Sigminer.prediction
Train and Predict Cancer Subtype with Keras Model based on Mutational Signatures
Install / Use
/learn @ShixiangWang/Sigminer.predictionREADME
sigminer.prediction
<!-- badges: start --> <!-- badges: end -->Mutational signatures represent mutational processes occured in cancer evolution, thus are stable and genetic resources for subtyping. This tool provides functions for training neutral network models to predict the subtype a sample belongs to based on ‘keras’ and ‘sigminer’ packages.

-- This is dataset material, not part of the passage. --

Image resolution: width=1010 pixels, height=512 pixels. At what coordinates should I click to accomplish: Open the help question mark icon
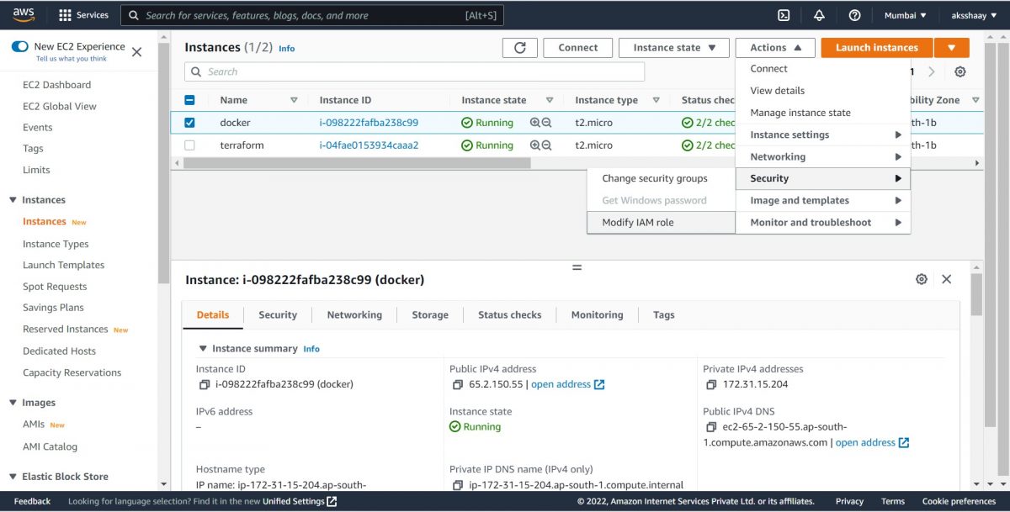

This is part of sigminer project.
Installation
You can install the sigminer.prediction from GitHub with::
# install.packages("remotes")
remotes::install_github("ShixiangWang/sigminer.prediction")
Keras package and library are required.
install.packages("keras")
keras::install_keras()
Usage
library(sigminer.prediction)
#> Loading required package: keras
Load data from our group study.
load(system.file("extdata", "wang2020-input.RData",
package = "sigminer.prediction", mustWork = TRUE
))
Prepare data.
dat_list <- prepare_data(expo_all,
col_to_vars = c(paste0("Sig", 1:5), paste0("AbsSig", 1:5)),
col_to_label = "enrich_sig",
label_names = paste0("Sig", 1:5)
)
Construct Keras model and fit with train and test datasets.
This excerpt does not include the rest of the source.